If the coronavirus has you freaked out, this may not be the book for you. Chris Bohjalian’s latest novel couldn’t have had a timelier release, though. While “The Red Lotus” isn’t my favorite of his books, he’s a reliable author who can be counted upon to hold my attention, even these days when I’m reading so much on the computer for work.
Alexis is an ER physician who travels with her boyfriend of seven months to Vietnam on a trip with a biking tour company. Austin, who works in fundraising at the same hospital, is also on a mission to visit the spots where his uncle died and his father was wounded in the Vietnam War. He’s an avid and experienced biker, so it’s alarming when he doesn’t return from an excursion. Alexis joins the search with the local police and, from the beginning, feels like things aren’t adding up.

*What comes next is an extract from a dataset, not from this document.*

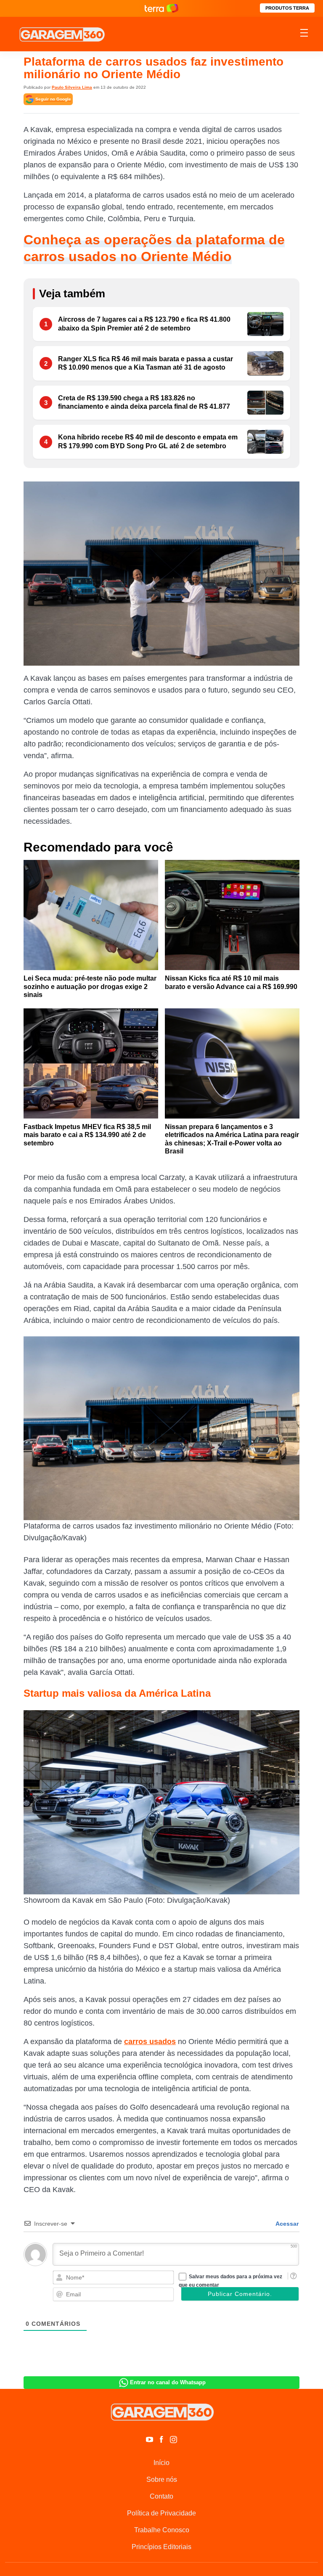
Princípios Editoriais (161, 2546)
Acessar (286, 2223)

In another novel, “The Double Bind,” Bohjalian played that delightful trick where readers reach the end of the novel and find out nothing has really happened the way we thought; we’ve been taken in by an unreliable narrator. This book is the opposite: the reader is gradually let into the secret criminal world, while the main character goes stumbling along, playing with fire.

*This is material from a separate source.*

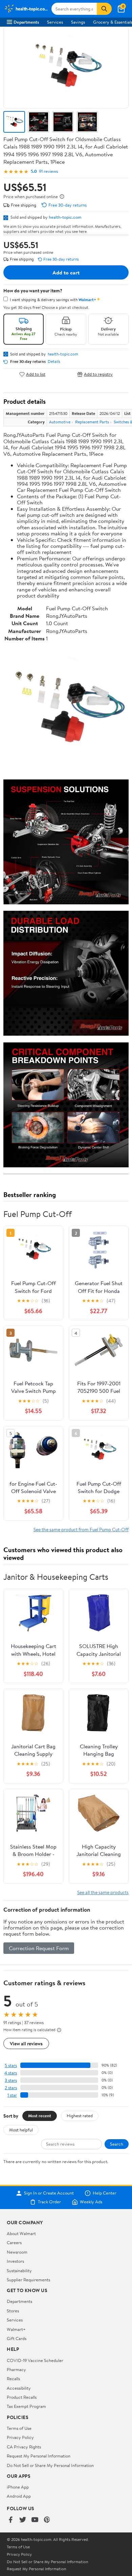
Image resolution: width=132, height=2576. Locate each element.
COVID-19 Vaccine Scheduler (35, 2360)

Alexis becomes more and more determined to find out the truth of what happened to her boyfriend and begins to suspect that something is rotten in the state of Denmark. The fact that we are only a few steps ahead of her adds to the suspense as we watch her question and interact with characters who we’ve just learned are probably not to be trusted.
Probably. What Bohjalian does well here is create a sense of unease with the characters. Though we’re pretty sure that Alexis is soundly on the side of innocence, and another character soon reveals himself to be evil in the flesh, in between are a host of characters that we’re less sure about, including the boyfriend. It’s just enough to create a nice little knot of fear in your stomach.
Add to that the effective use of alternating points of view, some pretty scary speculations about biological warfare, and a compelling view of a country that has risen from the ashes like a phoenix. The red lotus is Vietnam’s version of that, a flower that sinks under water overnight and rises at dawn.
Wendy Migdal is a freelance reviewer in Fredericksburg.